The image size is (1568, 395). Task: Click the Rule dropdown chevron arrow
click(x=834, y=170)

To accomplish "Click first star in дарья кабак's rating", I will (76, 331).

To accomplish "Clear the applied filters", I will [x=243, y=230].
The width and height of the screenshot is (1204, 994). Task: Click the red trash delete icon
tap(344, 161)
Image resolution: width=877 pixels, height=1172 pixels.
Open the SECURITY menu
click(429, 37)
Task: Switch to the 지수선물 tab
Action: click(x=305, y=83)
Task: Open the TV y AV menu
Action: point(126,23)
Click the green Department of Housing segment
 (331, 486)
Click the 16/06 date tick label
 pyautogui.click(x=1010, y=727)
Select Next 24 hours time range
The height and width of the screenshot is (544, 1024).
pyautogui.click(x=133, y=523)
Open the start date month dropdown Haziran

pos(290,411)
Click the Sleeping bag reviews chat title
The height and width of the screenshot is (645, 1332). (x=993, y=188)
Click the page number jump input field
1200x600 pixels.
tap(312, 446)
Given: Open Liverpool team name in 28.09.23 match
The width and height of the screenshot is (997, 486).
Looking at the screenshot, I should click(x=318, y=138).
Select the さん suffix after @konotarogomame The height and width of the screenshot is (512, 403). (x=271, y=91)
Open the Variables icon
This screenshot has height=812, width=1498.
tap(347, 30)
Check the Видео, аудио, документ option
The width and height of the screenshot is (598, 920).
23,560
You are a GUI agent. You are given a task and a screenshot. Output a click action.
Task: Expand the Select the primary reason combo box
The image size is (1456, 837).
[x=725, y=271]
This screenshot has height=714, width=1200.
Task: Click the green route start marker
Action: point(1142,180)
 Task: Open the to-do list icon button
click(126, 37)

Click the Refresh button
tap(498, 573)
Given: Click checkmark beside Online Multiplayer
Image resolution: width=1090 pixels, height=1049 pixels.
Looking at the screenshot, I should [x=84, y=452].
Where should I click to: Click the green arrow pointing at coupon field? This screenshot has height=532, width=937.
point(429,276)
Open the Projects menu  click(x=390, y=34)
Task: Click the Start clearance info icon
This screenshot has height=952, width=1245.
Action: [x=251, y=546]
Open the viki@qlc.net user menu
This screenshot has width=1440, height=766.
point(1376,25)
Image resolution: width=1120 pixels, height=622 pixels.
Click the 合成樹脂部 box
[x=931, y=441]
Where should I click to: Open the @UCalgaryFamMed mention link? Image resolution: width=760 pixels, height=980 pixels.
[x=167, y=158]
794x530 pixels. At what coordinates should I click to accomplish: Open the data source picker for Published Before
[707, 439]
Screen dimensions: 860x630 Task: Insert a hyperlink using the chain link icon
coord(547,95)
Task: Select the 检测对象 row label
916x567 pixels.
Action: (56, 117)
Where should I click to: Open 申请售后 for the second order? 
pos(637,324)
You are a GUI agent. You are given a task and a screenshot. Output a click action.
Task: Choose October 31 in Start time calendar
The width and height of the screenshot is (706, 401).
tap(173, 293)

****************

* _To do_: The lines to copy run from the one containing "Click the 合成樹脂部 box" through the last line above. Copy them exactly and include nothing else.

* _Task output_:
Click the 合成樹脂部 box
[x=931, y=441]
Where should I click to: Open the @UCalgaryFamMed mention link? Image resolution: width=760 pixels, height=980 pixels.
[x=167, y=158]
794x530 pixels. At what coordinates should I click to accomplish: Open the data source picker for Published Before
[707, 439]
Screen dimensions: 860x630 Task: Insert a hyperlink using the chain link icon
coord(547,95)
Task: Select the 检测对象 row label
916x567 pixels.
Action: (56, 117)
Where should I click to: Open 申请售后 for the second order? 
pos(637,324)
You are a GUI agent. You are given a task and a screenshot. Output a click action.
Task: Choose October 31 in Start time calendar
The width and height of the screenshot is (706, 401).
tap(173, 293)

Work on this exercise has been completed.